If there are no pending changes, Get-TfsPendingChange
echoes "There are no pending changes." on standard output. I never asked it to. The following attempts at suppressing that output all fail:
$pcs = $(Get-TfsPendingChange -Server $server "$/foo/bar" -User $env:USERNAME -r ) | out-null;
$($pcs = Get-TfsPendingChange -Server $server "$/foo/bar" -User $env:USERNAME -r ) | out-null;
$pcs = Get-TfsPendingChange -Server $server "$/foo/bar" -User $env:USERNAME -r | out-null;
I'm not getting errors, but the text output is not redirected. What IS redirected, is the normal successful output of the cmdlet, in the case where there are pending changes for it to return. The ONLY output you can suppress is the useful output. If there are zero pending changes, you get text garbage via stdout
. If there are any actual pending changes, that stream (of objects, not text) can be redirected to the null device, but that's worse than useless.
So it appears that text on stdout is a side effect from this cmdlet, not the cmdlet's output, and it cannot be redirected in PowerShell. The PowerShell redirect operators >
and |
, without the fileno specifiers (2 in PS2, 2, 3, 4, 5, and * in PS3/PS4), work on the object stream, which is not stdout
. This would be fine if stdout
had been replaced by this new object stream concept (or if some genius on the TFS team hadn't decided that cmdlets should spew random text noise in all directions as a side effect).
The garbage output definitely is on stdout
, not stderr
. I can redirect the standard output of the whole script to nul
when I run it from cmd.exe
, and that works as expected, because duh:
c:\>powershell .\tfstest.ps1 > nul
However, I do not want to suppress all the output from the entire script. Just the output from one snapin cmdlet. It's not the end of the world, but it's irritating to have random stuff that I call echoing garbage I have no control over. The script otherwise works correctly (see UPDATE).
One workaround would be to prefix everything I want to echo on stdout
with some arbitrary string (say "KLUDGEPREFIX"
), and run the whole mess from a batch file which pipes the PowerShell script's output through find /v KLUDGEPREFIX
and then through a PowerShell fragment that strips off the prefix from each line.
Instead, I'm going to write the rest of the script around the problem so it looks like what they get is what I intended, because, in fact, I was going to tell them they didn't have any pending changes anyhow. It's been a valuable exercise, however, in terms of getting my head inside PowerShell.

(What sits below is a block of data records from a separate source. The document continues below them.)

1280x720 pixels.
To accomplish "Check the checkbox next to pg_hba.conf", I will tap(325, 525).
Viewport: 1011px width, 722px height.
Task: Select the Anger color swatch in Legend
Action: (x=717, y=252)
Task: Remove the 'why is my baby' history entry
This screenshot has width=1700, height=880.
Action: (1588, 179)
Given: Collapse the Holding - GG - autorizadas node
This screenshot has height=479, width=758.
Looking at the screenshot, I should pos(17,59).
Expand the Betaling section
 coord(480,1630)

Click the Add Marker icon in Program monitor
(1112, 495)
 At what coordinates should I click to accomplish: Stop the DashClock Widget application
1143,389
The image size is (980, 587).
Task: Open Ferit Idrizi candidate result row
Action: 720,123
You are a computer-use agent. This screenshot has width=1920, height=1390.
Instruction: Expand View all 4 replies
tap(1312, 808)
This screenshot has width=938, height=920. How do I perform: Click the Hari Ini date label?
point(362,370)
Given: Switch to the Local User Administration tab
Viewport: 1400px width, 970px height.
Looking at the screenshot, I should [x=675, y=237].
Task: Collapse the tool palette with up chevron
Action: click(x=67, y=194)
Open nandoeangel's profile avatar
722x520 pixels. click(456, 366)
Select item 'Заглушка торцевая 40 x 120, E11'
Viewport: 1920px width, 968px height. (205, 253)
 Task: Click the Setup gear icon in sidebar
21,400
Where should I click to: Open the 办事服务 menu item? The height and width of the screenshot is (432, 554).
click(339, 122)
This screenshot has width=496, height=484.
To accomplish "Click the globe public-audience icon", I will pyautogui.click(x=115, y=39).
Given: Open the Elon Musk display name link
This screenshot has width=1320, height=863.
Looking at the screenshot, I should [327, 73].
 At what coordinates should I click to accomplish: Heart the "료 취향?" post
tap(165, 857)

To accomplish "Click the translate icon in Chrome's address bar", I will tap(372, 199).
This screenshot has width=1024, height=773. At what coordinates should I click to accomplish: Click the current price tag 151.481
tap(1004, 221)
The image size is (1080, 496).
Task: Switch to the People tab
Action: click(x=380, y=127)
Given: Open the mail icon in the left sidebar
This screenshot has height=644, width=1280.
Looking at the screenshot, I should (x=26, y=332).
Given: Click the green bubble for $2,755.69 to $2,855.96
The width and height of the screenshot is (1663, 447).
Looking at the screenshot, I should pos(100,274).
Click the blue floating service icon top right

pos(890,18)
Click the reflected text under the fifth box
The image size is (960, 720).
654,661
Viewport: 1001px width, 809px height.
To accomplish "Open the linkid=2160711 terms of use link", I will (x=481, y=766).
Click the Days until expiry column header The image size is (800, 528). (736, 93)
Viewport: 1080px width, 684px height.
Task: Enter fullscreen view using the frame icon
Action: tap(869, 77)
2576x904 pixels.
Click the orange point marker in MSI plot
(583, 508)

UPDATE: This script turned out to be fragile, unreliable, glacially slow, and impossible to run on any computer but the one where I originally wrote it.
I replaced it with a Perl script that took 1/10 the time to write, executed 10 times as fast, and does the same task better without any foolishness. PS and the TFS PS snap-in are great ideas but they both need a lot of work before they'll be ready for release.